Systems with unknown behavioral properties require the implementation of iterations which are intrinsic to the design process but which are normally hidden from view. Certainly when a solution to a well-understood problem is synthesized, weak designs are mentally rejected by a competent designer in a matter of moments. On larger or more complicated efforts, alternative designs must be explicitly and iteratively implemented. The designers perhaps out of vanity, often are at pains to hide the many versions which were abandoned and if absolute failure occurs, of course one hears nothing. Thus the topic of design iteration is rarely discussed. Perhaps we should not be surprised to see this phenomenon with software, for it is a rare author indeed who publicizes the amount of editing or the number of drafts he took to produce a manuscript.

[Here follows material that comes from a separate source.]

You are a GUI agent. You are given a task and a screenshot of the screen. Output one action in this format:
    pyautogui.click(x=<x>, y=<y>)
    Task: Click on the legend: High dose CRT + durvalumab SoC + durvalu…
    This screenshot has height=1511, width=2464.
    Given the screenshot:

Regardless of whether one is dealing with assembly language or compiler language, the number of debugged lines of source code per day is about the same!
Because one has to be an optimist to begin an ambitious project, it is not surprising that underestimation of completion time is the norm.
To our dismay, users who had been enduring several hour waits between jobs run under batch processing were suddenly restless when response times were more than a second.
Clearly, one can obfuscate one's ideas with a compiler language but it's harder. To some extent one is talking about what one wants rather than how one wants to do it. The trouble with machine code, of course, is that when you look at a random section of machine code you don't know what properties of the instructions the programmer really wanted to exploit.
The value of metaphors should not be underestimated. Metaphors have the virtue of an expected behavior that is understood by all. Unnecessary communication and misunderstandings are reduced. Learning and education are quicker. In effect metaphors are a way of internalizing and abstracting concepts allowing one's thinking to be on a higher plane and low-level mistakes to be avoided.
The computer field is intoxicated with change. We have seen galloping growth over a period of four decades and it still does not seem to be slowing down. The field is not mature yet and already it accounts for a significant percentage of the Gross National Product.
One is faced with a dilemma: If one places total trust in all other users, one is vulnerable to the antisocial behavior of any malicious user—consider the case of viruses. But if one tries to be totally reclusive and isolated, one is not only bored, but one's information universe will cease to grow and be enhanced by interaction with others. The result is that most of us operate in a complicated trade-off zone with various arrangements of trust and security mechanisms.